THE DATA:
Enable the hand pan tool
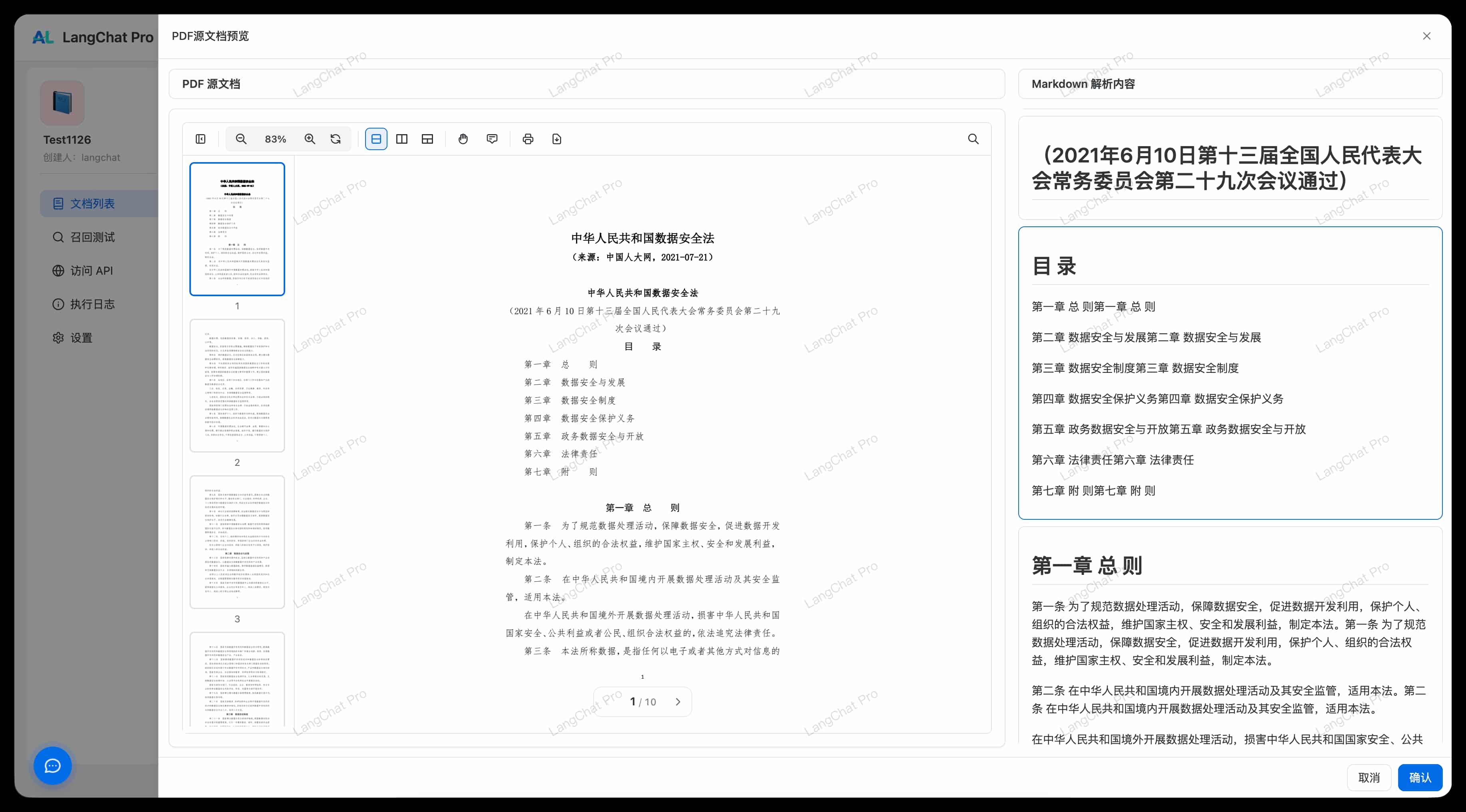Viewport: 1466px width, 812px height. 463,139
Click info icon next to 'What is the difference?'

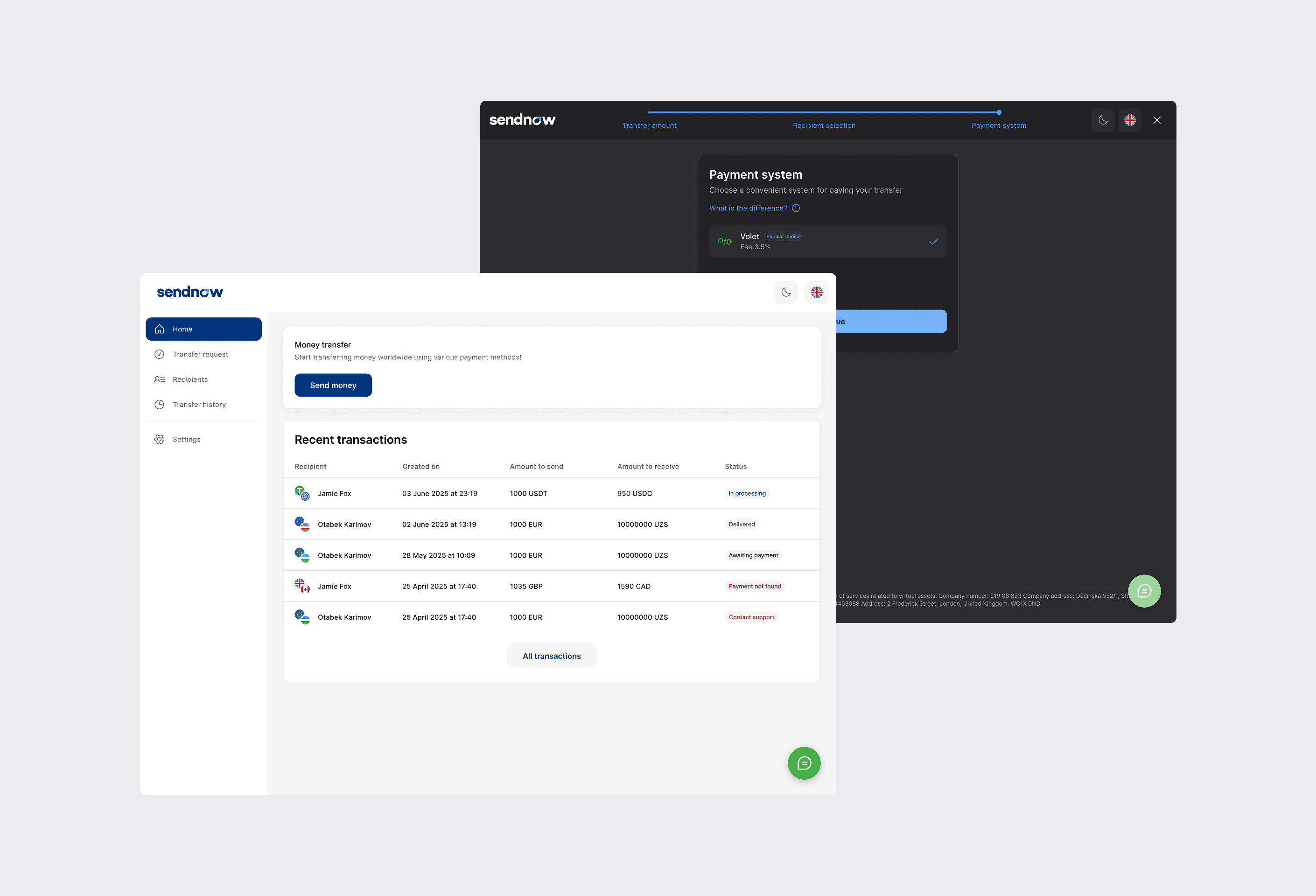[x=796, y=209]
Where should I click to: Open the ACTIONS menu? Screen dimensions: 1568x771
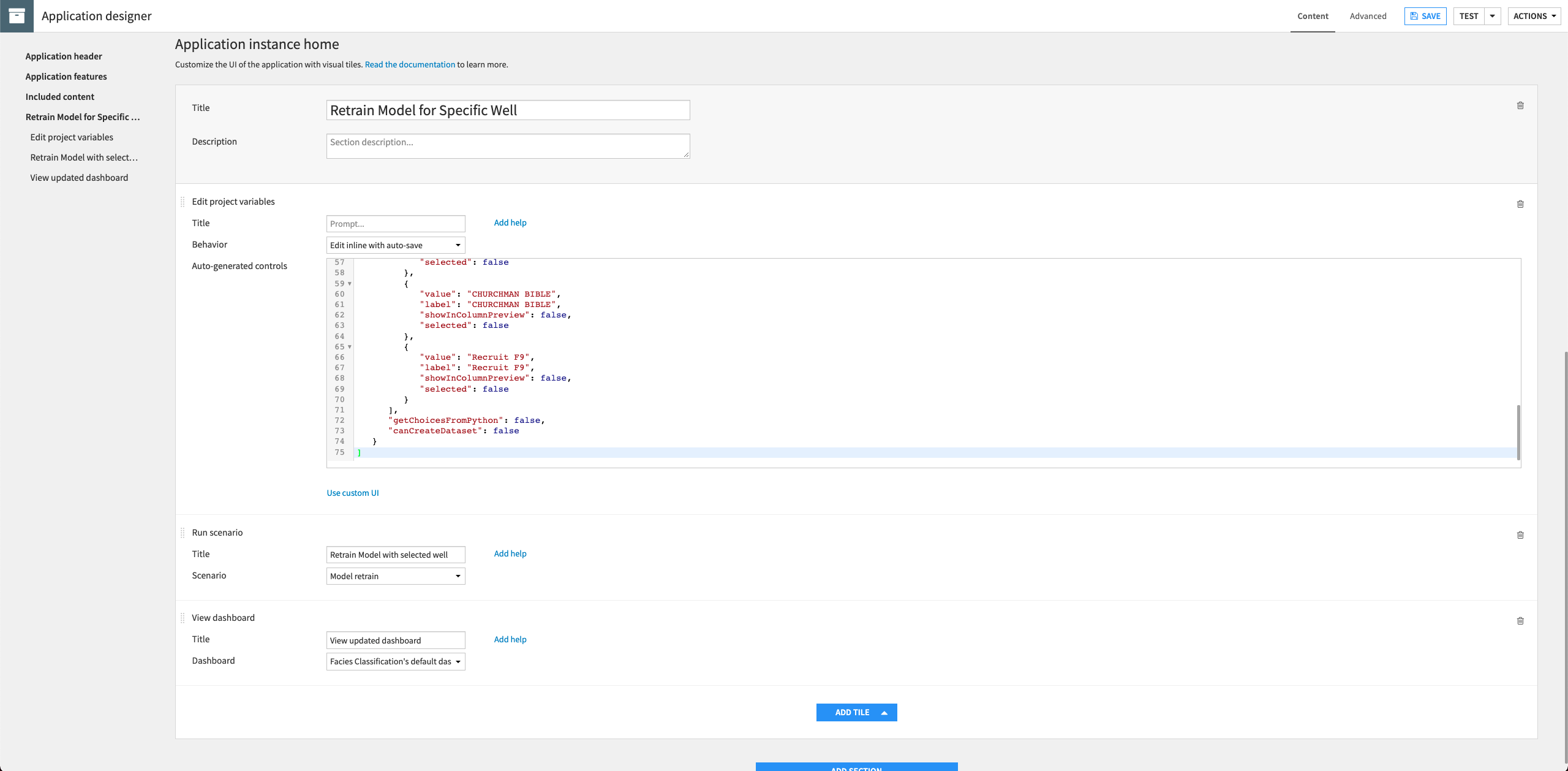click(x=1534, y=16)
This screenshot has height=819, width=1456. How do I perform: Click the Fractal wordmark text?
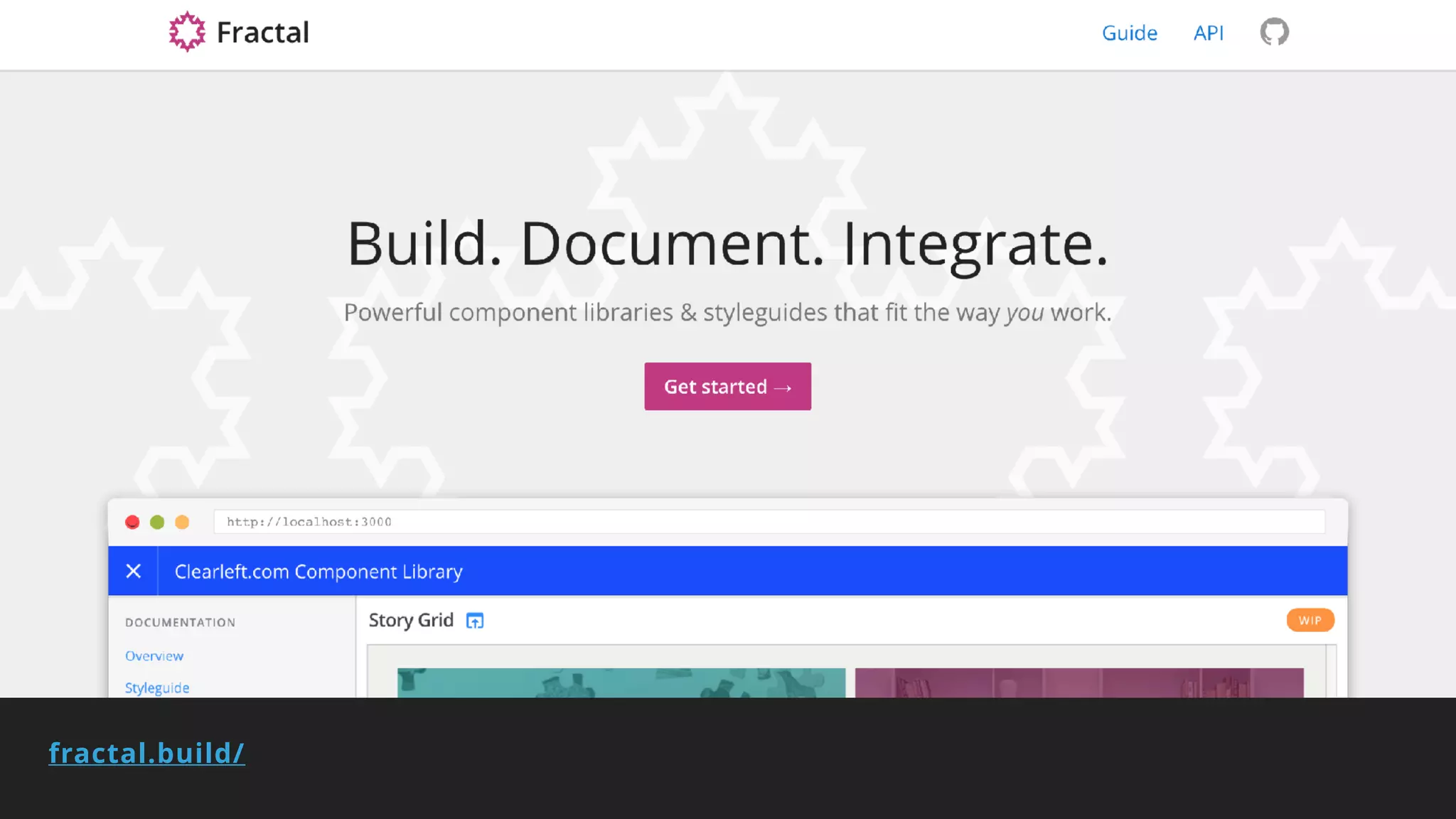262,33

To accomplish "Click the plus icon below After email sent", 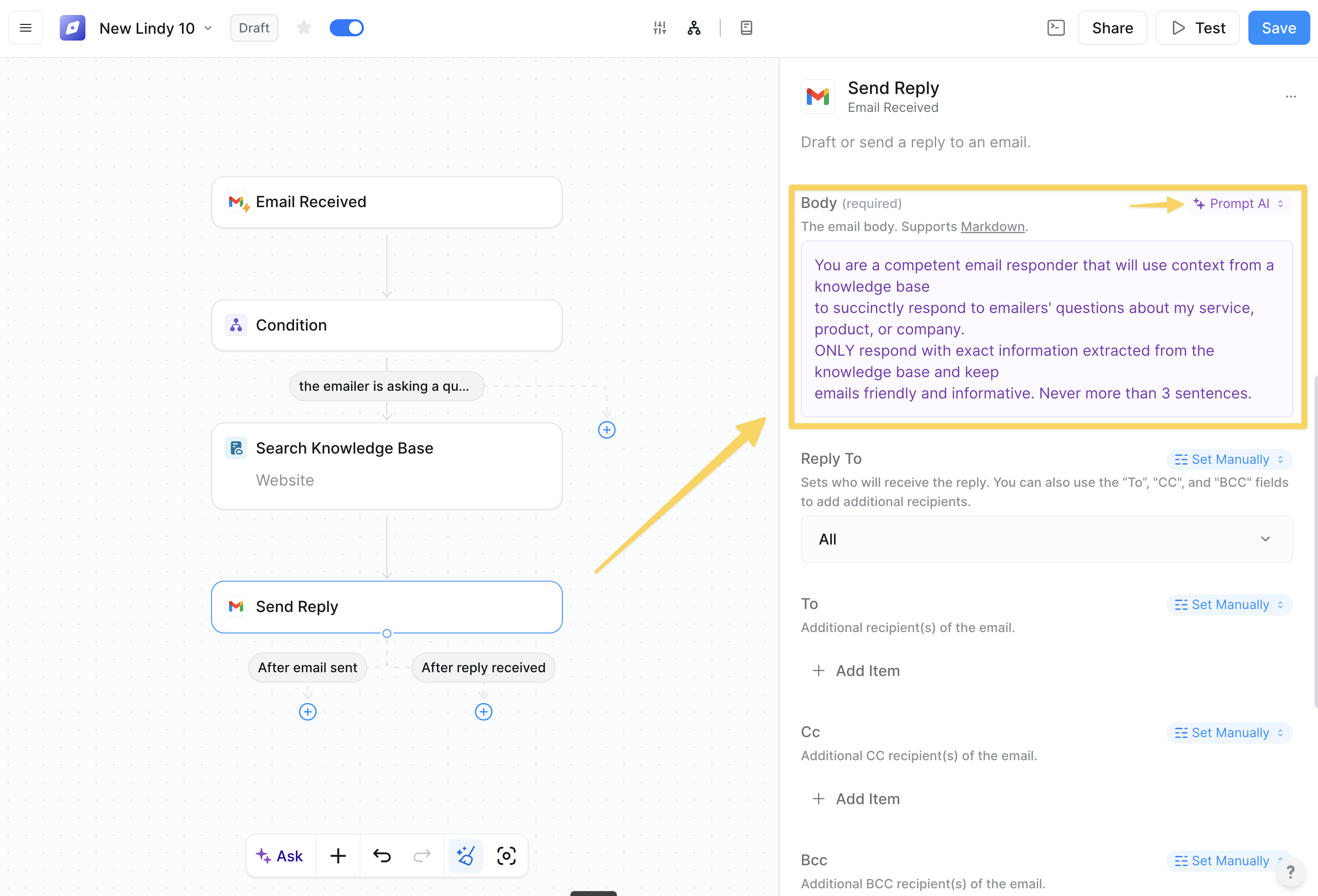I will click(308, 712).
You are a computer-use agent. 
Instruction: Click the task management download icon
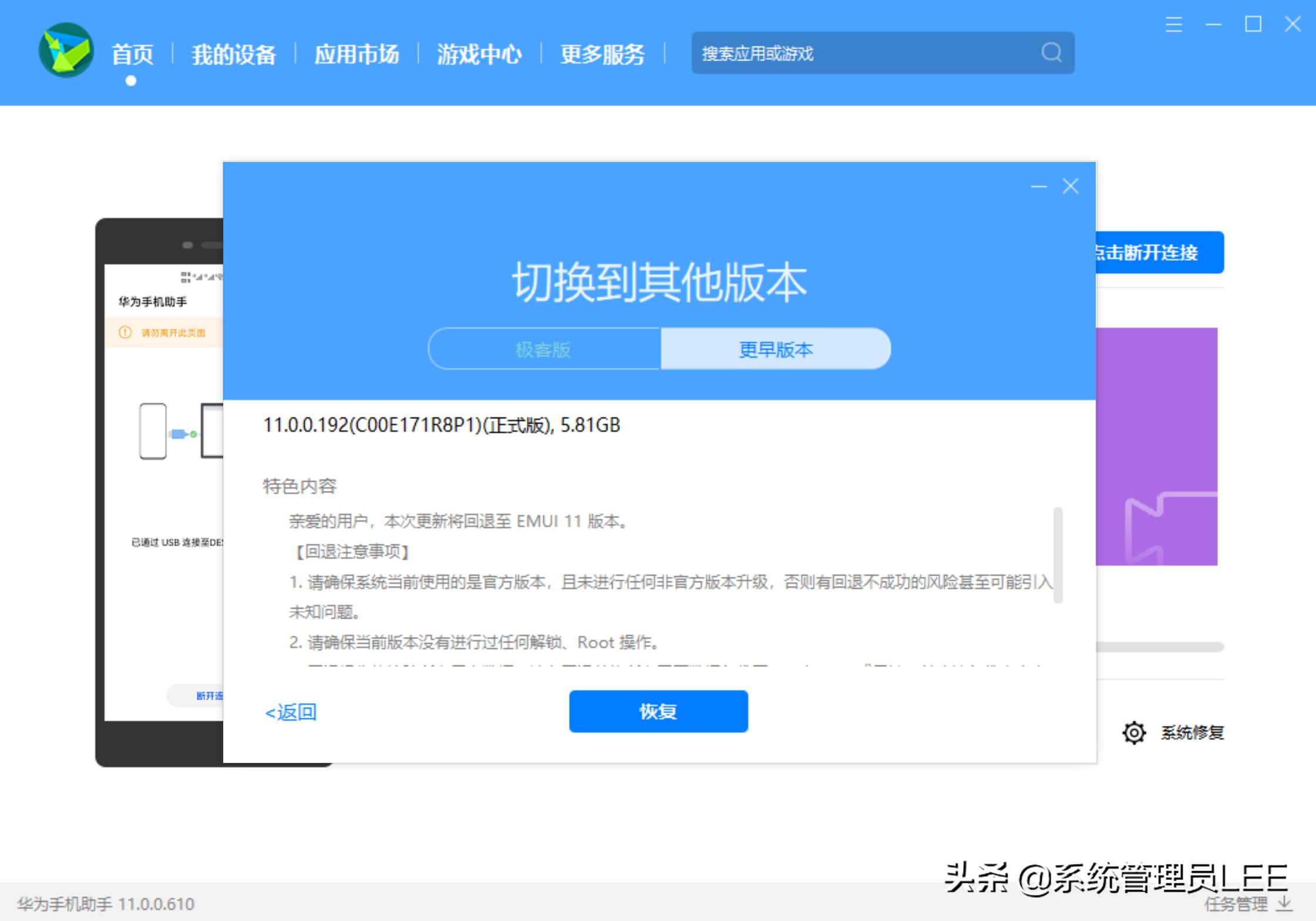pyautogui.click(x=1284, y=903)
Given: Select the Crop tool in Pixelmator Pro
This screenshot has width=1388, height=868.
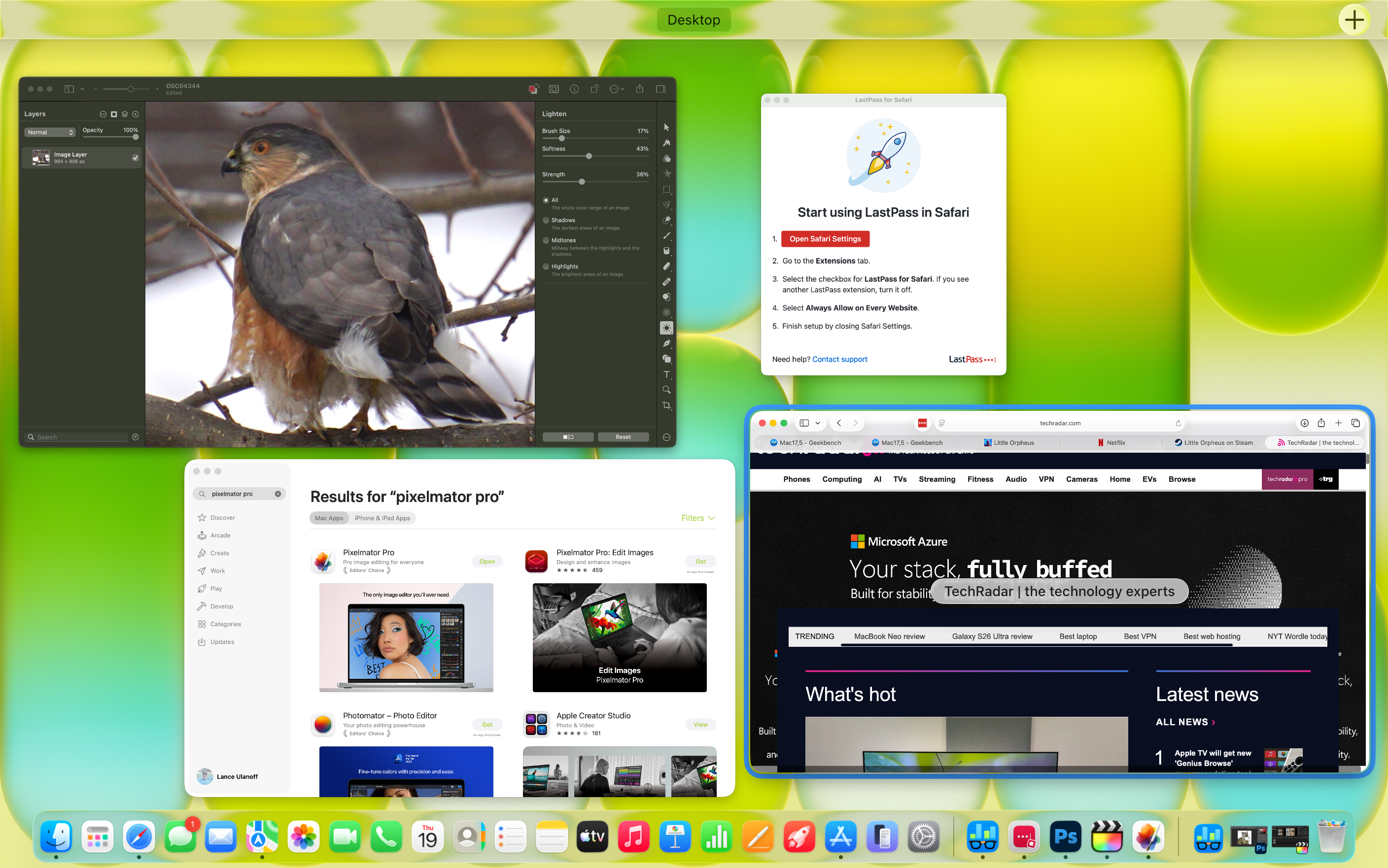Looking at the screenshot, I should pyautogui.click(x=666, y=405).
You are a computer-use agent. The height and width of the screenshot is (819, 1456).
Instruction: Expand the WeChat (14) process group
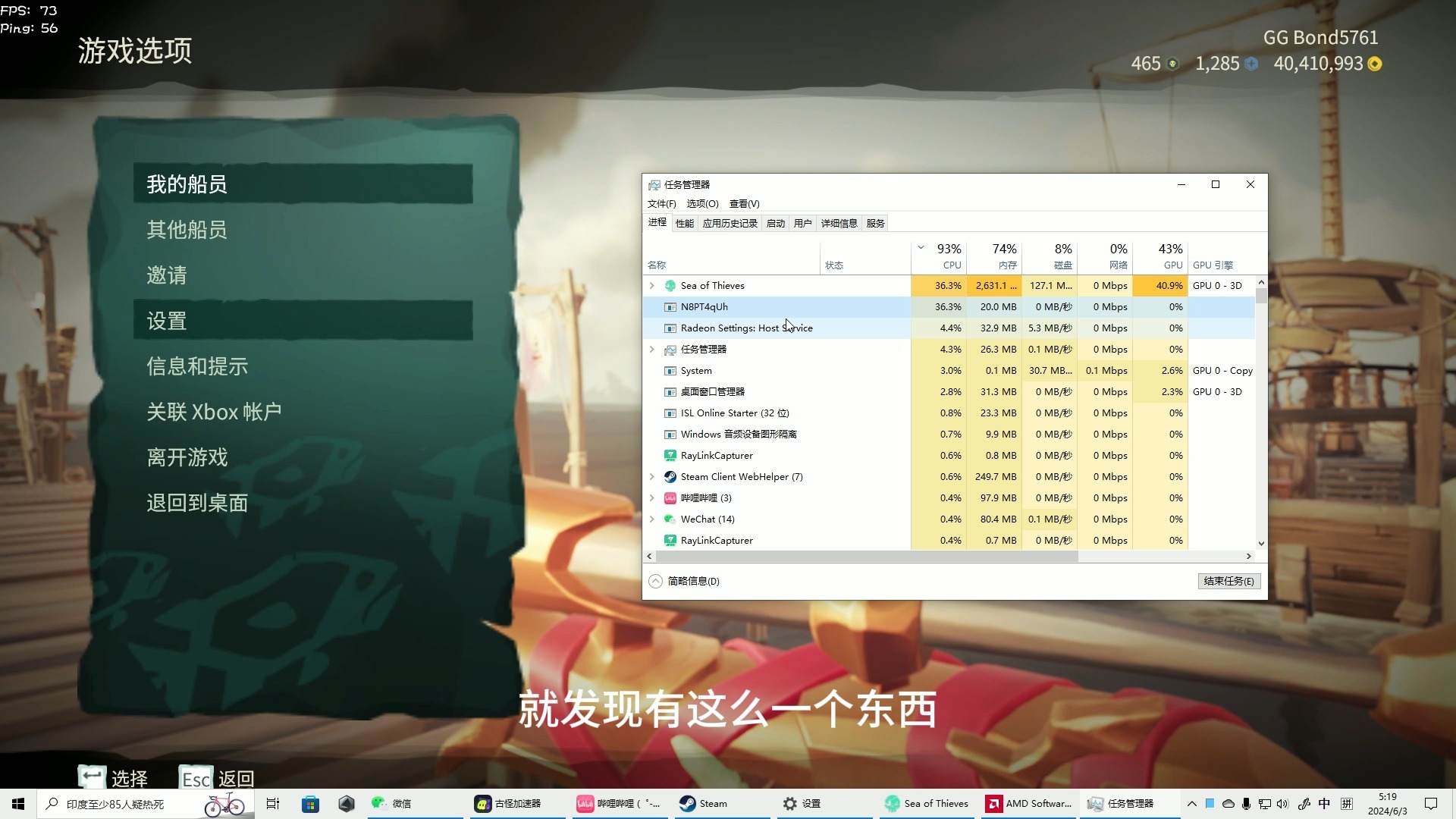click(x=652, y=519)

TASK TO COMPLETE:
Retype only the lines from the line with "Instruction: Expand the" through the last line of the data. Keep both ends and skip the pictures.

RESULT OF THE EXERCISE:
Instruction: Expand the WeChat (14) process group
click(x=652, y=519)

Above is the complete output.